■ Exercise description: Please reproduce the Pennsylvania contact tracing update below word for word, in full.

Department of Health Builds Contact Tracing Resources to Sup

Harrisburg, PA - The Pennsylvania Department of Health today provided an update on contact tracing efforts as COVID-19 remains a threat in our communities. Contact tracing is the process of identifying, notifying, and monitoring anyone who came in close contact with an individual who tested positive for COVID-19 while they were infectious.

“Across Pennsylvania, we have dedicated public health professionals who truly are the backbone of contact tracing, working alongside our regional partnerships, staff and volunteers,” Secretary of Health Dr. Rachel Levine. “As COVID-19 cases increase, we continue our efforts to support, strengthen and expand in order to conquer any potential surge in COVID-19 cases. Without case investigations the proven public health strategies, like contact tracing efforts and monitoring would not be possible. Contact tracing is critical to identify any instances of community spread and prevent larger outbreaks to keep Pennsylvania safe from COVID-19.”

The Department of Health continues to expand and build the infrastructure for long-term public health needs, especially those in the near future to tackle any COVID-19 surges in cases. This expansion includes volunteers, regional partnerships and hiring contact tracing staff.

Currently, Pennsylvanians share on average one to ten contacts. Our estimates show that the state needs about 625 contact tracers. However, this number could grow hundreds, even thousands, depending on the resurgence of COVID-19 in the fall.

■ Recorded information:

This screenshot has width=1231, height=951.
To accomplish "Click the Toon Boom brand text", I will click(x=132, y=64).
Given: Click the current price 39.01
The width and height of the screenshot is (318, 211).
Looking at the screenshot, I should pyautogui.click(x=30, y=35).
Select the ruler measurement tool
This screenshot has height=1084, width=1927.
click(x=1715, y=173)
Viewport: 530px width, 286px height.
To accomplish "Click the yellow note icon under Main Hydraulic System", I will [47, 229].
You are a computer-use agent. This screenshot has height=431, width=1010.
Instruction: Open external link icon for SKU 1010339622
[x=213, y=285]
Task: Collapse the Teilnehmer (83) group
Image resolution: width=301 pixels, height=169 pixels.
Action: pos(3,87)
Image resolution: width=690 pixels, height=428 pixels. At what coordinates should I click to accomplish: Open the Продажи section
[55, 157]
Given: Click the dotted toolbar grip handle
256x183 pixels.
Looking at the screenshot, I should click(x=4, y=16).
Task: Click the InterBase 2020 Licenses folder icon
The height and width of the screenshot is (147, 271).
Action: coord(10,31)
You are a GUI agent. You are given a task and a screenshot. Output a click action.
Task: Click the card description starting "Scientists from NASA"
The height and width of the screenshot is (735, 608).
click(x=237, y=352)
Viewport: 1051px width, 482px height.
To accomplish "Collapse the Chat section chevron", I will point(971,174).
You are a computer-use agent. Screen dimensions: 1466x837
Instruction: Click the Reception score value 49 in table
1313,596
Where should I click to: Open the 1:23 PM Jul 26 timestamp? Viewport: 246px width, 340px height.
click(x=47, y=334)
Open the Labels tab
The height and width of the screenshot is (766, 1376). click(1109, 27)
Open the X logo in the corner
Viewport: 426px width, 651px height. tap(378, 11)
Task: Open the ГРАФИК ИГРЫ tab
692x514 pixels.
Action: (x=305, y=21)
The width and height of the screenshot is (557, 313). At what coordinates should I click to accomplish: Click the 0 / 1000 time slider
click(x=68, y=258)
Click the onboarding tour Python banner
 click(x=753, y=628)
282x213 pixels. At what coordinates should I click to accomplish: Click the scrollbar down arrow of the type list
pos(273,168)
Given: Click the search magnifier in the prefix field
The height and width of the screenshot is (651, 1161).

■ Answer to this problem:
Department of Health Builds Contact Tracing Resources to Sup

Harrisburg, PA - The Pennsylvania Department of Health today provided an update on contact tracing efforts as COVID-19 remains a threat in our communities. Contact tracing is the process of identifying, notifying, and monitoring anyone who came in close contact with an individual who tested positive for COVID-19 while they were infectious.

“Across Pennsylvania, we have dedicated public health professionals who truly are the backbone of contact tracing, working alongside our regional partnerships, staff and volunteers,” Secretary of Health Dr. Rachel Levine. “As COVID-19 cases increase, we continue our efforts to support, strengthen and expand in order to conquer any potential surge in COVID-19 cases. Without case investigations the proven public health strategies, like contact tracing efforts and monitoring would not be possible. Contact tracing is critical to identify any instances of community spread and prevent larger outbreaks to keep Pennsylvania safe from COVID-19.”

The Department of Health continues to expand and build the infrastructure for long-term public health needs, especially those in the near future to tackle any COVID-19 surges in cases. This expansion includes volunteers, regional partnerships and hiring contact tracing staff.

Currently, Pennsylvanians share on average one to ten contacts. Our estimates show that the state needs about 625 contact tracers. However, this number could grow hundreds, even thousands, depending on the resurgence of COVID-19 in the fall.